TASK INSTRUCTIONS: In the records that follow, the lines from the one containing "Instruction: Toggle map" to the one containing "Add classroom with plus icon on Sep 1 row", inclusive, are to be given again exactly.

RECORDS SHOWN:

══════════

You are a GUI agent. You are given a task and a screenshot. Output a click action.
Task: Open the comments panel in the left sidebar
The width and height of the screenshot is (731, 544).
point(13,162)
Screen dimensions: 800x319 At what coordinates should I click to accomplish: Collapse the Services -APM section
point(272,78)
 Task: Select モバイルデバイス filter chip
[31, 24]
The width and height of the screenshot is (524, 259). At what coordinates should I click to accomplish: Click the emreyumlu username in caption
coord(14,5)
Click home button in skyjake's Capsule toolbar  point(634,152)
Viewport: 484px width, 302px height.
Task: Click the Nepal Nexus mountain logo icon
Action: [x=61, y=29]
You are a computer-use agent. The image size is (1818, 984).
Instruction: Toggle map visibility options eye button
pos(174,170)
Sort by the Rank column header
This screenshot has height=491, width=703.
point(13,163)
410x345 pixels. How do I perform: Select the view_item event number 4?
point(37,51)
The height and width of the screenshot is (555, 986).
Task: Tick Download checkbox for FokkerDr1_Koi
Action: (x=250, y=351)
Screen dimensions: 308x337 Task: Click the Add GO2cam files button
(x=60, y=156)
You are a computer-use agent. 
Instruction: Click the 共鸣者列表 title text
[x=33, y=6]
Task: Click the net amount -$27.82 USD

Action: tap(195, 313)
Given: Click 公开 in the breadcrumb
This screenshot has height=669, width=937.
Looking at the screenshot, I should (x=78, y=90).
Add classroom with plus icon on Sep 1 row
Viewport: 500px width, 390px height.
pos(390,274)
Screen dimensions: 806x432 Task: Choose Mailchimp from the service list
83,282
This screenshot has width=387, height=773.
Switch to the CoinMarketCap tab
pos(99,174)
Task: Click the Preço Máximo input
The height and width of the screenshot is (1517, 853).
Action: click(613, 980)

══════════

ANSWER TO THE EXERCISE:
Instruction: Toggle map visibility options eye button
pos(174,170)
Sort by the Rank column header
This screenshot has height=491, width=703.
point(13,163)
410x345 pixels. How do I perform: Select the view_item event number 4?
point(37,51)
The height and width of the screenshot is (555, 986).
Task: Tick Download checkbox for FokkerDr1_Koi
Action: (x=250, y=351)
Screen dimensions: 308x337 Task: Click the Add GO2cam files button
(x=60, y=156)
You are a computer-use agent. 
Instruction: Click the 共鸣者列表 title text
[x=33, y=6]
Task: Click the net amount -$27.82 USD

Action: tap(195, 313)
Given: Click 公开 in the breadcrumb
This screenshot has height=669, width=937.
Looking at the screenshot, I should (x=78, y=90).
Add classroom with plus icon on Sep 1 row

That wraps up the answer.